Required task A –
According to the forum thread, what three types of civil suits are there generally in Oklahoma?

Text –
By my understanding, the biggest salaries in the OKC market go to Gary England and Linda Cavanuagh, with the Barry's not too far behind.

----------


## EdwardEll

RE:Salary Myth for Tammy Payne

Dear friends,
in the lawsuit involving Tammy Payne, as disgruntled former employee suing giant corporate conglomerate New York Times corporation (owner of KFOR): The attorneys used legalese seeking damages in excess of $100,000.00 and mentioned that she had earned a "salary less than $100,000>00"

this legalese language does NOT mean that she made 100K per year...merely lawsuit based legalese

----------


## Midtowner

It's strange that they'd put that on there -- in Oklahoma, you generally have three types of civil suits -- Small Claims, Civil <$10,000 and Civil >$10,000.  

In your requested relief, you simply have to put that you're seeking damages in excess of $10,000.  It's strange that they went with $100,000, but whatever.

----------


## Keith

> By my understanding, the biggest salaries in the OKC market go to Gary England and Linda Cavanuagh, with the Barry's not too far behind.


What's interesting is that both Gary England and Linda Cavanaugh have the worst hours, 5 PM, 6 PM, and 10 PM. They are basically working the second shift. Of course it has been that way for years and years.

Required task B –
Copy only the rows below from the line with "Pick the ~2027 year label" up to and including the line with "This screenshot has height=360, width=466. [x=192, y=285]". Shift each answer coordinate by adding 137 to it and leave every other part unchanged.

Data section –
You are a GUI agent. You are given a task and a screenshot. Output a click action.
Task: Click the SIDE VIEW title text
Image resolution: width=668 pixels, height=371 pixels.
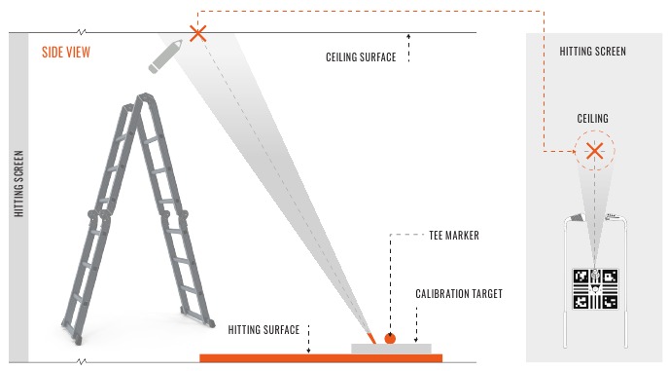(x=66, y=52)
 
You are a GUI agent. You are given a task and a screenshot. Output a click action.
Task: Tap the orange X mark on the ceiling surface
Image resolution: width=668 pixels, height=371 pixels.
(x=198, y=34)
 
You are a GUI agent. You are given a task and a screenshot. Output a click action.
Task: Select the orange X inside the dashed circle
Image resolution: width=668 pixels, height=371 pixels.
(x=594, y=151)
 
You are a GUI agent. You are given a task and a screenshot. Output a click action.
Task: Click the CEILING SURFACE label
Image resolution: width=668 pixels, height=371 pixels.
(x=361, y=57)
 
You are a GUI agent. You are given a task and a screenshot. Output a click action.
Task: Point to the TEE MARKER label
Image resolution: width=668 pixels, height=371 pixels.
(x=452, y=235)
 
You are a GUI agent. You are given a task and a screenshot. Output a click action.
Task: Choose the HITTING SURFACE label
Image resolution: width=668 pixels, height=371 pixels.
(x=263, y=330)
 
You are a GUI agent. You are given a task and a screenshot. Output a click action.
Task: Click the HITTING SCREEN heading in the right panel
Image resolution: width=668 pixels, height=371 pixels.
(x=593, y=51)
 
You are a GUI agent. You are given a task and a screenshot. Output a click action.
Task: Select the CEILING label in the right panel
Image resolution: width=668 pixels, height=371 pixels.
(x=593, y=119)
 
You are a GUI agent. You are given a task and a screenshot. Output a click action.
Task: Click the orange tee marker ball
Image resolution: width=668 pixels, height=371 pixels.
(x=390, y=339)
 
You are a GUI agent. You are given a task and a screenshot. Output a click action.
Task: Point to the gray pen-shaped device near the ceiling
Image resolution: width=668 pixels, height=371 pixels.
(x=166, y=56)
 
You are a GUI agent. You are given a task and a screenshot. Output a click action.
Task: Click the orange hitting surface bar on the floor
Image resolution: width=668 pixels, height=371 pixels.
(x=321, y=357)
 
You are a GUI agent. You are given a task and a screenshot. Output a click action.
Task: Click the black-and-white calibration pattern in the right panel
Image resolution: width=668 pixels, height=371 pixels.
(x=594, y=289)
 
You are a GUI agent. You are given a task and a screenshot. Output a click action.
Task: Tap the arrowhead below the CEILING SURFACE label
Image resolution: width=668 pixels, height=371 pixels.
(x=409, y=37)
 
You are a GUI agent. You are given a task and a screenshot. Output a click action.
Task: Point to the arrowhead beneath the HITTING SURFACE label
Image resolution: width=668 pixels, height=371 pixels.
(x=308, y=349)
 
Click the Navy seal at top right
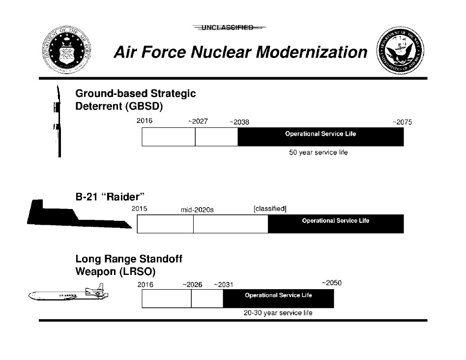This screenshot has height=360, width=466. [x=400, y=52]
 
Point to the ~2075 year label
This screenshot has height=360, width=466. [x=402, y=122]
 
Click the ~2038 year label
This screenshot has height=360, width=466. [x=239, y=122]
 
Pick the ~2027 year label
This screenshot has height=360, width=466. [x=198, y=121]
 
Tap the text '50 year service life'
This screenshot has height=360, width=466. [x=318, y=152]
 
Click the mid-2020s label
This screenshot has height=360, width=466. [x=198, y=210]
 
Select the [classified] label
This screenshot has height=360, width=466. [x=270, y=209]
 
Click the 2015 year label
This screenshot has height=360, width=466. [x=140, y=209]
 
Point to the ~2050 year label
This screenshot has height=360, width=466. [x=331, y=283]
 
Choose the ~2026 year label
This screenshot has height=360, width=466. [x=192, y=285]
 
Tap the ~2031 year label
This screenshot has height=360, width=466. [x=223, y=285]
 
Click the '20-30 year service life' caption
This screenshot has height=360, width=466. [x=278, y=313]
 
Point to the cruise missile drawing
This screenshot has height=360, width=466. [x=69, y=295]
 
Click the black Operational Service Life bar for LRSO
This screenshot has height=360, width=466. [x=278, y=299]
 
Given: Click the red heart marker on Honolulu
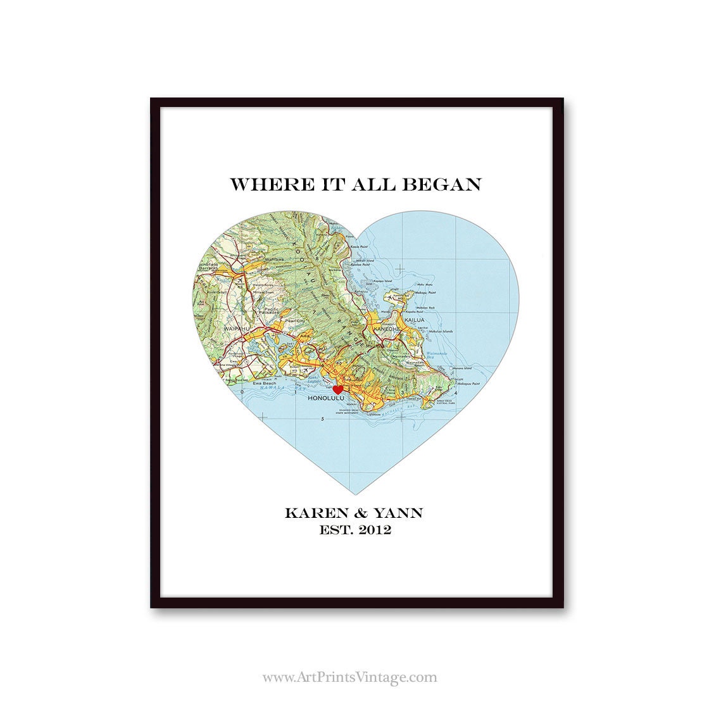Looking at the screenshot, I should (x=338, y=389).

Output A –
Small Claims, Civil <$10,000 and Civil >$10,000.

Output B –
Pick the ~2027 year label
This screenshot has height=360, width=466. [x=335, y=258]
 
Tap the text '50 year service life'
This screenshot has height=360, width=466. [x=455, y=289]
 
Click the mid-2020s label
This screenshot has height=360, width=466. [x=335, y=347]
 
Select the [classified] label
This screenshot has height=360, width=466. [x=407, y=346]
 
Click the 2015 year label
This screenshot has height=360, width=466. [x=277, y=346]
 
Point to the ~2050 year label
This screenshot has height=360, width=466. [x=468, y=420]
 
Choose the ~2026 year label
This screenshot has height=360, width=466. [x=329, y=422]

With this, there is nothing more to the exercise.